Unlike Mixed Martial Arts, the NFL, NHL and MLB are ranked over a period of time, where they are awarded a certain amount of points for wins and losses. The points are accumulated at the end of the year after all teams have competed against each other—they are then positioned in the rankings from highest to lowest.
This leads to little or no controversy when arguing on whom the best team was that year, due to the sheer volume of games being played. In other words, the team that finishes first in that year is always the most consistent.
If there is anything to be learned from their ranking system, it is consistency. Fighters don't get points for wins, losses or ties, but the best fighters are always the most consistent. It has lead to a popular phrase between the Mixed Martial Arts community, "you are only good as your last fight."
There has never been a more consistent fighter in the sport than Anderson Silva. Since joining the UFC in June of 2006, the 'Spider' has won 13 straight fights. He has also defeated Rich Franklin at UFC 64, where he won the middleweight championship. He has defended the same title nine times—both are current UFC records. Not only is winning 13 fights in a row very impressive, but to do it in the toughest organization in the world is unbelievable.

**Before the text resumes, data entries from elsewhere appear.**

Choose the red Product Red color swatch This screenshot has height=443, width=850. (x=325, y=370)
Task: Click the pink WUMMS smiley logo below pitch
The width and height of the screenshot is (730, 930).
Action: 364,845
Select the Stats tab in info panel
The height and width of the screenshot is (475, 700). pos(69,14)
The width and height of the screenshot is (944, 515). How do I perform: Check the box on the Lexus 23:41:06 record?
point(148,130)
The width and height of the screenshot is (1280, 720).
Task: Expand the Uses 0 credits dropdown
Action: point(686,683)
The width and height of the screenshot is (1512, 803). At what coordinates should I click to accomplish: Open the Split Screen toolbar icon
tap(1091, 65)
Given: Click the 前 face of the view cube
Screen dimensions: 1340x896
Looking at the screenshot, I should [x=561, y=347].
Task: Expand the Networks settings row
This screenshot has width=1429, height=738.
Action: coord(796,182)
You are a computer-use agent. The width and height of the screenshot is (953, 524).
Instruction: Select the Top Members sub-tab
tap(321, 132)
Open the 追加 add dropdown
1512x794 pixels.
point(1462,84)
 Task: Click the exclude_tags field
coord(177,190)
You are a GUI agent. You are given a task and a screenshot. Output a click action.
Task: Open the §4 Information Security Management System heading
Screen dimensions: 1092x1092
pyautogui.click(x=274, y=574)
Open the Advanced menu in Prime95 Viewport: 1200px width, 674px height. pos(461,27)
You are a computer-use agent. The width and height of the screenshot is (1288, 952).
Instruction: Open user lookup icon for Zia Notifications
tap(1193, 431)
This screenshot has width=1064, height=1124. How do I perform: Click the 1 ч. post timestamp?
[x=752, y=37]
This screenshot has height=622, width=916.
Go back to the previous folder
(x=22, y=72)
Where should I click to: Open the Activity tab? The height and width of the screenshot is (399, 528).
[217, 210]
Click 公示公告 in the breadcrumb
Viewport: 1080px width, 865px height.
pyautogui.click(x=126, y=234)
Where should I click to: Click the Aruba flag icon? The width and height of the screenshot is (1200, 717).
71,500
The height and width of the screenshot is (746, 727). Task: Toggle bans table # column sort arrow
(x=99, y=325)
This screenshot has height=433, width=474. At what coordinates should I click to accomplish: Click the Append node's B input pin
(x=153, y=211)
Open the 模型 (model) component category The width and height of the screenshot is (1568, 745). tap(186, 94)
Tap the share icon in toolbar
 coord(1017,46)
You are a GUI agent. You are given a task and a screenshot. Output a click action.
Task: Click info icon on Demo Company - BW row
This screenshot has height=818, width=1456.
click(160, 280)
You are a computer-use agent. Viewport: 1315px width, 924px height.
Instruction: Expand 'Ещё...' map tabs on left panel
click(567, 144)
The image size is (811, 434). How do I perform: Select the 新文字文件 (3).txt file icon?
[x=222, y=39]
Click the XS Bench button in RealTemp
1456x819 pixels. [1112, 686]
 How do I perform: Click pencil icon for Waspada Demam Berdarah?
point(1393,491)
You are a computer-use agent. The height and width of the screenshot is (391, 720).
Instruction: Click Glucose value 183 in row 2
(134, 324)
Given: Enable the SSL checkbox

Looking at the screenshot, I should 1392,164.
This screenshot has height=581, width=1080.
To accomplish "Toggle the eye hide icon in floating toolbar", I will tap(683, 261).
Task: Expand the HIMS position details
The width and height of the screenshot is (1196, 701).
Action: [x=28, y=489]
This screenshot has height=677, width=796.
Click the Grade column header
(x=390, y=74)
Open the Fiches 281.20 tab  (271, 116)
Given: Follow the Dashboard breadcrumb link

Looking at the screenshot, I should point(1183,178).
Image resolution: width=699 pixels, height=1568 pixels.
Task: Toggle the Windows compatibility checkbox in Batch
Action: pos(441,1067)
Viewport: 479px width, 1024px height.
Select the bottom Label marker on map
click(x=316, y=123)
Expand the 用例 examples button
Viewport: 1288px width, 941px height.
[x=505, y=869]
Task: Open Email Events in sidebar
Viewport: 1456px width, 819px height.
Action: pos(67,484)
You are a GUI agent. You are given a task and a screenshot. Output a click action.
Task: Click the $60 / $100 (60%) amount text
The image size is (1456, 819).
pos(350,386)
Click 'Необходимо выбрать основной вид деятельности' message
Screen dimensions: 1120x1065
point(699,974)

Anderson has successfully competed in three different weight classes throughout his career. He fought at 168 pounds where he won the Shooto middleweight championship. He then fought in the UFC at 185 pounds where he earned the title of middleweight champion. After earning the title, Anderson has moved up to 205 pounds to take on light heavyweight James Irvin, and former light heavyweight champion Forrest Griffin, where he won both times by KO in the first round.
Anderson Silva is more than just a dominant fighter; he is a consistent one. His domination and consistency in multiple weight classes has earned him the right to sit on the throne of the pound for pound rankings.